What is being asked:
In the entries below, find the line with "Standardy ochrony małoletnich" and the line with "O nas [link] (26, 2127)". Return those two lines and all lines between them, exactly.

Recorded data
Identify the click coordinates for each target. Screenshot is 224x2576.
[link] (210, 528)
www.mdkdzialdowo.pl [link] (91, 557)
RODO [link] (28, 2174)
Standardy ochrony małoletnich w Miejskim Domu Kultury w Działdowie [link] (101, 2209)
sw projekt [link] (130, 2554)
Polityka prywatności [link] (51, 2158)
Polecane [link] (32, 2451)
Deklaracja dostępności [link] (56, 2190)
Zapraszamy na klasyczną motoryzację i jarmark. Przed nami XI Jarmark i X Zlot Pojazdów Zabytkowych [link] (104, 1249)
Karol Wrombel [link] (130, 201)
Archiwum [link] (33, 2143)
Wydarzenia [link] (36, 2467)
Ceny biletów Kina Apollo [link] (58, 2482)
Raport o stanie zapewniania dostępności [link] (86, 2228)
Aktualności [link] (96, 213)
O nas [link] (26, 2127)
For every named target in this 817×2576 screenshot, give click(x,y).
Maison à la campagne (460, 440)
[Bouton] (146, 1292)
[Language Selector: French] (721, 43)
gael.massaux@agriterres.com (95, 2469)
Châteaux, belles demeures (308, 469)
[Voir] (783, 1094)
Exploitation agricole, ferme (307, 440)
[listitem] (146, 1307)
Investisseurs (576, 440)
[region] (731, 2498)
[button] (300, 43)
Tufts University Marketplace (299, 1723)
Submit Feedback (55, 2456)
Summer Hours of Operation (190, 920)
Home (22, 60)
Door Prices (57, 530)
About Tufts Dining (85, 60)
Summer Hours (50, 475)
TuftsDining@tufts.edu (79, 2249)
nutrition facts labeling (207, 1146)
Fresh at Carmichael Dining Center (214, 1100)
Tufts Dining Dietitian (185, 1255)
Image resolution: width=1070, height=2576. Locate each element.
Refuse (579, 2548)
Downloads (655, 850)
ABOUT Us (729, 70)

Answer to this task:
Standardy ochrony małoletnich w Miejskim Domu Kultury w Działdowie [link] (101, 2209)
sw projekt [link] (130, 2554)
Polityka prywatności [link] (51, 2158)
Polecane [link] (32, 2451)
Deklaracja dostępności [link] (56, 2190)
Zapraszamy na klasyczną motoryzację i jarmark. Przed nami XI Jarmark i X Zlot Pojazdów Zabytkowych [link] (104, 1249)
Karol Wrombel [link] (130, 201)
Archiwum [link] (33, 2143)
Wydarzenia [link] (36, 2467)
Ceny biletów Kina Apollo [link] (58, 2482)
Raport o stanie zapewniania dostępności [link] (86, 2228)
Aktualności [link] (96, 213)
O nas [link] (26, 2127)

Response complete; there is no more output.